A preliminary step of single strand removal and DNA damage repair was performed using Exonuclease VII and the NEBNext® FFPE DNA Repair kit (New England Biolabs, MA, US) in a 48 μL reaction volume containing: the captured DNA (~500 ng), 5 μL of NEBNext® FFPE DNA repair buffer and 1 μL of exonuclease VII (NEB) (Fig. 1). The reaction was incubated 15 minutes at 37 °C. 2 μL of NEBNext® FFPE DNA Enzyme mix was added to the reaction and incubated 20 minutes at 37 °C. 5 μL of NEBNext® End Repair enzyme mix was then added to the reaction and incubated at 25 °C for 5 minutes. This was followed by a 0.45X AMPurePB bead clean-up step. Next, PacBio Blunt Adapters were ligated in a 40 μL reaction volume containing the end repaired reaction mixture of the previous step using 0.5 μM Annealed PacBio Blunt Adapters, 1X NEB T4 Ligase buffer and 2,000 units of T4 DNA Ligase. The reaction was incubated at 25 °C for 1 hour and at 65 °C for 10 minutes to inactivate the ligase. 100 units of Exonuclease III (NEB) and 10 units of Exonuclease VII NEB) were added to the reaction and incubated 37 °C for 45 minutes. This was followed by one 0.5X AMPure® PB bead clean-up and a second 0.45X AMPure® PB bead clean-up. The size and the concentration of the library was assayed on an Agilent Bioanalyzer using a DNA 12,000 chip according to manufacturer’s instructions.
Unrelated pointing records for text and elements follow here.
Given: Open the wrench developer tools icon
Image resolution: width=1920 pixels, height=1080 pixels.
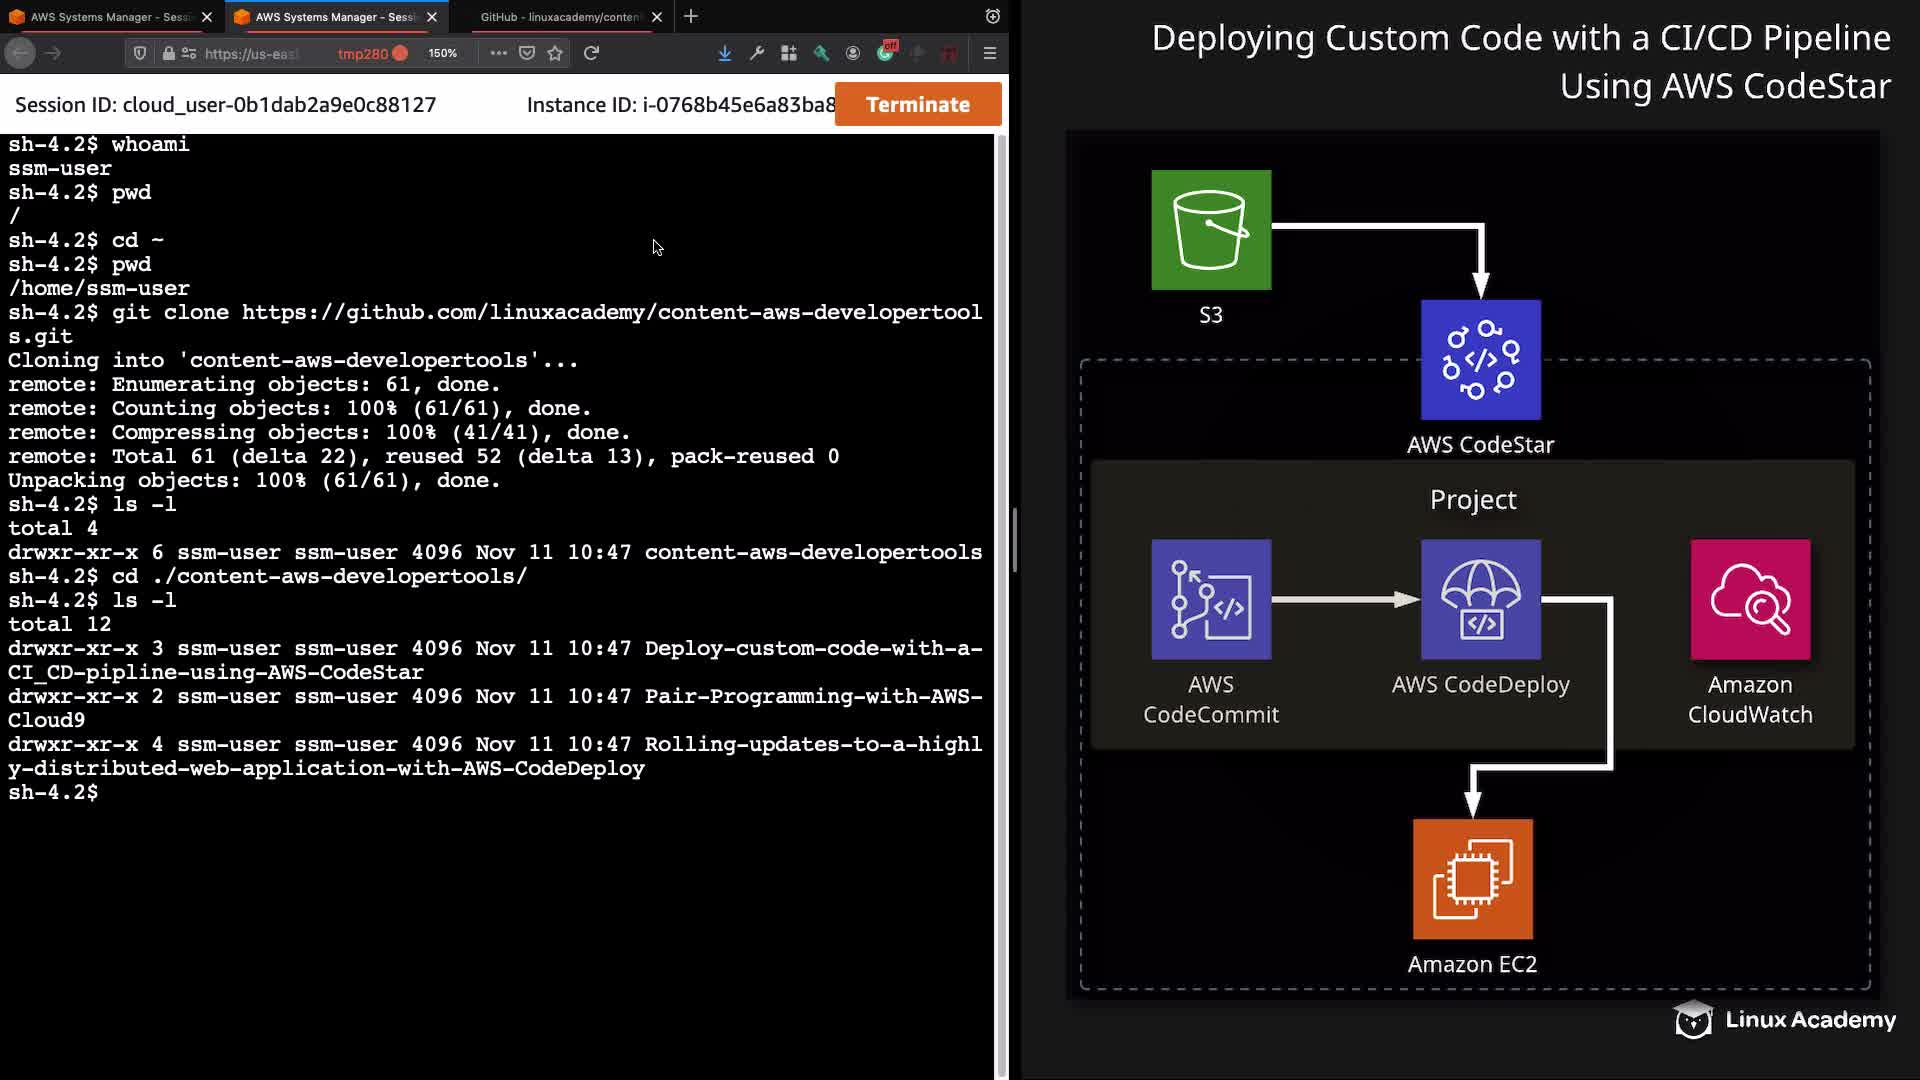Looking at the screenshot, I should point(757,53).
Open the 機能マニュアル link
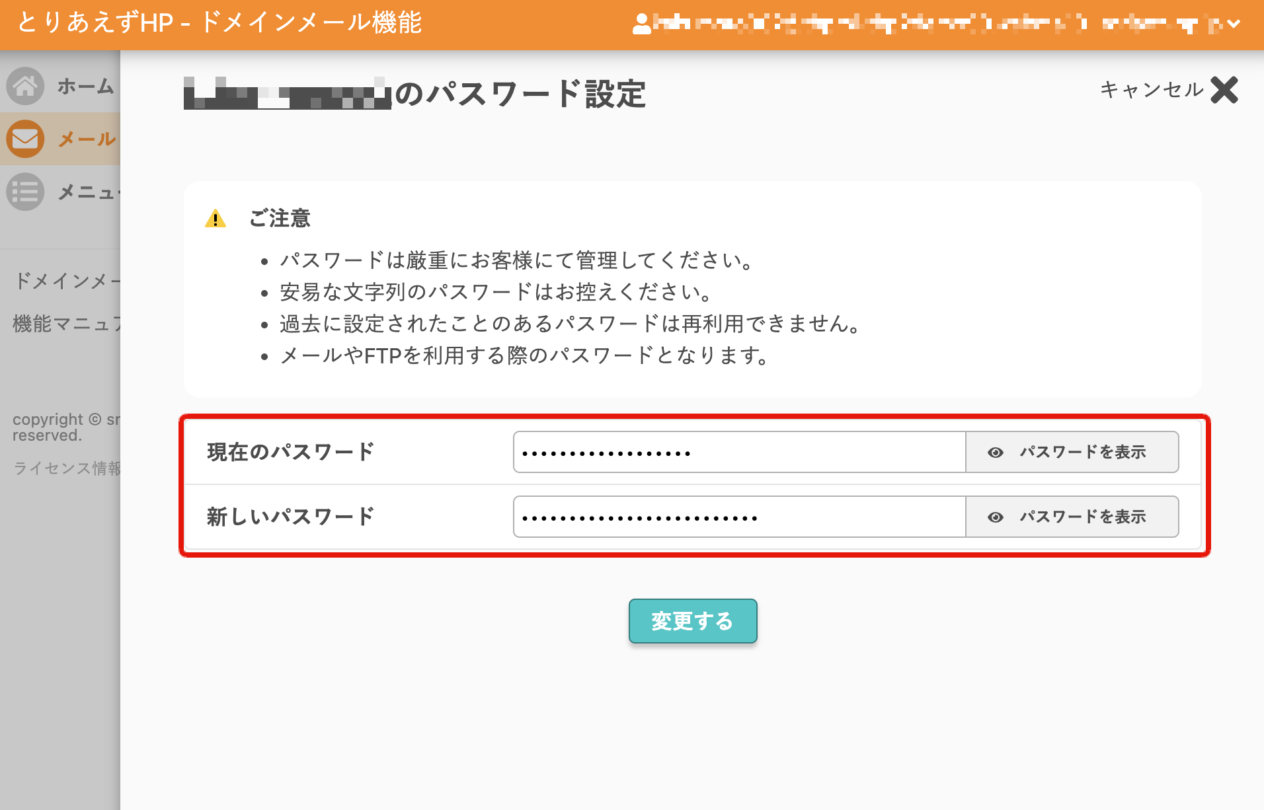This screenshot has width=1264, height=810. pyautogui.click(x=66, y=324)
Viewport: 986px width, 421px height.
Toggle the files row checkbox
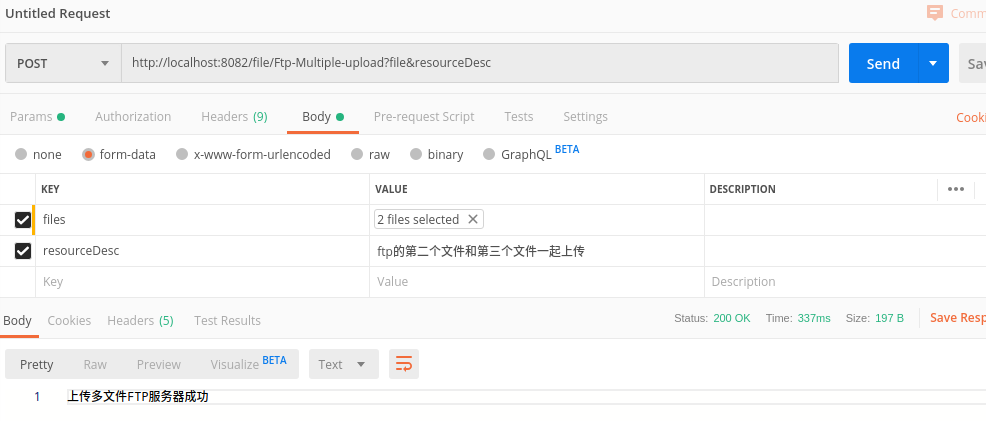click(23, 220)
Annealing and binding to the produced PacBio SMRTbell Template was performed according to the manufacturer’s recommendations (PacBio, US). For each sample, a control library without capture was also produced: only the shearing and the PacBio library preparation steps were utilized.

Bioinformatics analysis

PacBio circular consensus sequences (CCS) were generated using SMRT® pipe RS_ReadsOfInsert Protocol (PacBio) with a minimum 3 full passes and minimum predicted accuracy superior at 99 (Fig. 2). It was first necessary to remove the SeqCap adapter sequences by trimming off the first and last 65 bp of the reads using seqtk (github.com/lh3/seqtk) (Fig. 2). Reads smaller than 20 bp and reads containing residual adaptor sequences (potential chimeric reads) were detected and removed using seqkt (analyses were performed with an in-house shell script). The size of reads was calculated and their means, medians and boxplots were analyzed using R30.

A first de novo assembly was done using Canu31 with the standard overlap algorithm by varying the minimum reads length (100 to 2,200 bp) and the minimum overlap length (100 to 2,000 bp) (Fig. 2). The contigs belonging to Wolbachia symbionts were identified by nucleotide similarity using BLASTn32. If multiple contigs were obtained, a filtering was performed: the circular consensus sequences (CCS) were mapped against the best produced draft (having the largest contig size and/or the highest total length) using ngmlr33 with the PacBio preset settings (Fig. 2). A second de novo assembly was performed with the new selection of CCS using Canu31. If a single large contig was produced after the first original assembly, this selection step was not performed.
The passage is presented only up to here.